(Stored items)
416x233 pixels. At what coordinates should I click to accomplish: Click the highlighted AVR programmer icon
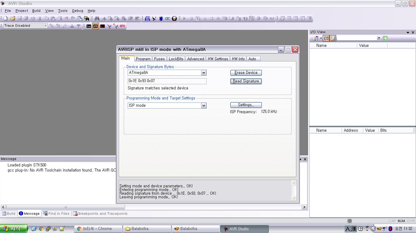tap(96, 26)
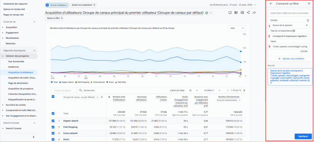Open the annotations note icon
The width and height of the screenshot is (314, 142).
click(x=230, y=13)

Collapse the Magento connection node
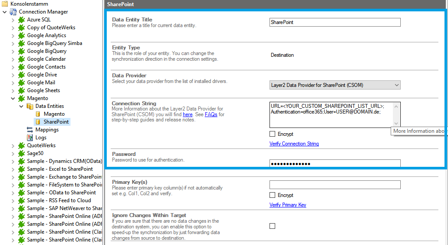pos(13,98)
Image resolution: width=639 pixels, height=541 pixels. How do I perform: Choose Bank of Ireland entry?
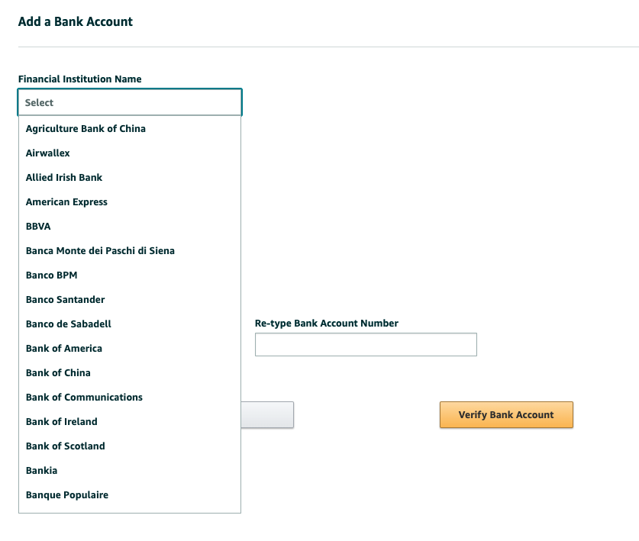point(61,421)
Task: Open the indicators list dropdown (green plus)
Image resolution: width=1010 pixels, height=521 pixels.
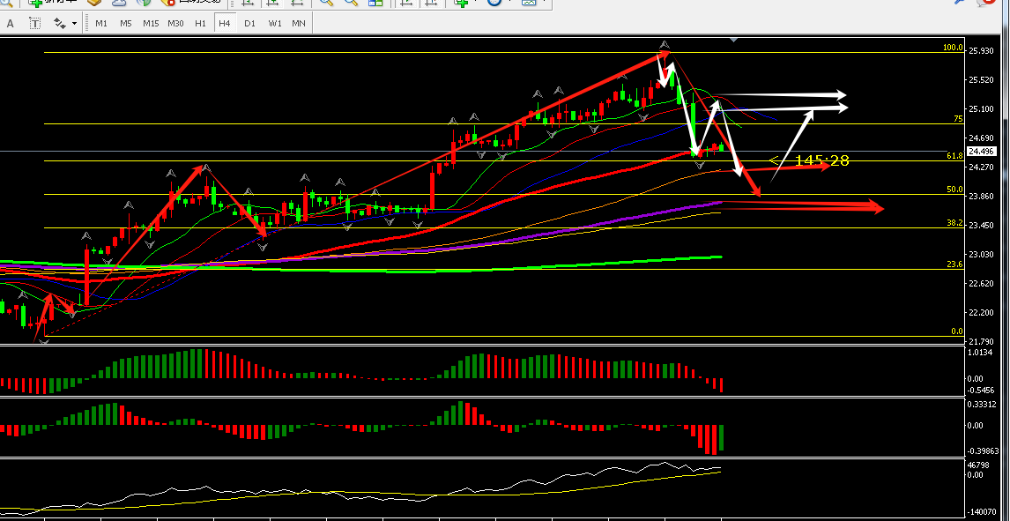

Work to be completed | Find the line that contains "Task: Open the", then write out that line and every line after it through the end of the records, exactly. Leave the pictures out.

Result below |
Task: Open the indicators list dropdown (green plus)
Image resolution: width=1010 pixels, height=521 pixels.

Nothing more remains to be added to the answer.